Material to process:
#####

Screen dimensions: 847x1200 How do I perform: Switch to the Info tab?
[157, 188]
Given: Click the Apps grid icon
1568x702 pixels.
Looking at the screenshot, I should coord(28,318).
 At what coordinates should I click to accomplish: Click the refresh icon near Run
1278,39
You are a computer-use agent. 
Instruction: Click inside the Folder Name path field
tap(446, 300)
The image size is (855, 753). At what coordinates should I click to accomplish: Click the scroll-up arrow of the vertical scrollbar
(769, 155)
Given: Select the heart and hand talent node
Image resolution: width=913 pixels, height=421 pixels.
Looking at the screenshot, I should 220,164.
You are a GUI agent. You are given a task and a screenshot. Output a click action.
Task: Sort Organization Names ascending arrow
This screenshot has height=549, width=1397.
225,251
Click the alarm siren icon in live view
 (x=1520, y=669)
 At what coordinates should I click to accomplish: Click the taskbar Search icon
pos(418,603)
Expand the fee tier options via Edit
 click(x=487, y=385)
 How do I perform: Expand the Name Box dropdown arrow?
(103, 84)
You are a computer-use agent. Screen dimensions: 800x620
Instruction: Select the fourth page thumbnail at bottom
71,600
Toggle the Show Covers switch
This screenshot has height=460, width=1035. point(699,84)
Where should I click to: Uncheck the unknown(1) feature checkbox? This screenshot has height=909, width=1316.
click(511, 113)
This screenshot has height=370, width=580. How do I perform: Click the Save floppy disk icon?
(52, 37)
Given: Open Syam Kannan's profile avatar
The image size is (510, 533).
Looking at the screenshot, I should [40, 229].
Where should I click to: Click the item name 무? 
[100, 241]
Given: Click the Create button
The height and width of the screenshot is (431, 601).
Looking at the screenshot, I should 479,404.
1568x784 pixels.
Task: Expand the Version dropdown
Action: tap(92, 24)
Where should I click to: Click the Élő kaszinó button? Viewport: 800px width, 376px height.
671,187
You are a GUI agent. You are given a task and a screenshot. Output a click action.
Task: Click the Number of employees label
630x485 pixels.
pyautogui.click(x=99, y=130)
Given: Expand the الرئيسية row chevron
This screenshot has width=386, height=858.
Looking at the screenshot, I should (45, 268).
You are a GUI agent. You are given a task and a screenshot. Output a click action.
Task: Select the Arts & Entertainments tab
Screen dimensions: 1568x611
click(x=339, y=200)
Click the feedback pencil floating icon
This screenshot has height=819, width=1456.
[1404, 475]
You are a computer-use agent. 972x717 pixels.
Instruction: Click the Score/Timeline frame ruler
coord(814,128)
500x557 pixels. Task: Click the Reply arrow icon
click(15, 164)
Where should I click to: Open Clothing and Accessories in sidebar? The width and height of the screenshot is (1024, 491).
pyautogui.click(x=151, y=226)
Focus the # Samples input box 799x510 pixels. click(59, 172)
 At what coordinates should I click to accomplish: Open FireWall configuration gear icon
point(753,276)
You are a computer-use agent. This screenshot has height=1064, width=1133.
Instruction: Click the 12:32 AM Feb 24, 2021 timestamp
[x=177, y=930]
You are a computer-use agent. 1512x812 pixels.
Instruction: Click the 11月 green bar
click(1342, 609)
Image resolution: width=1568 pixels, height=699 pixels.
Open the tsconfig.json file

#####

Could you return, unchanged, the stretch of the data from the line containing "Where should I click to: Uncheck" through the line containing "Action: tap(92, 24)"?

Task output:
Where should I click to: Uncheck the unknown(1) feature checkbox? This screenshot has height=909, width=1316.
click(511, 113)
This screenshot has height=370, width=580. How do I perform: Click the Save floppy disk icon?
(52, 37)
Given: Open Syam Kannan's profile avatar
The image size is (510, 533).
Looking at the screenshot, I should [40, 229].
Where should I click to: Click the item name 무? 
[100, 241]
Given: Click the Create button
The height and width of the screenshot is (431, 601).
Looking at the screenshot, I should 479,404.
1568x784 pixels.
Task: Expand the Version dropdown
Action: tap(92, 24)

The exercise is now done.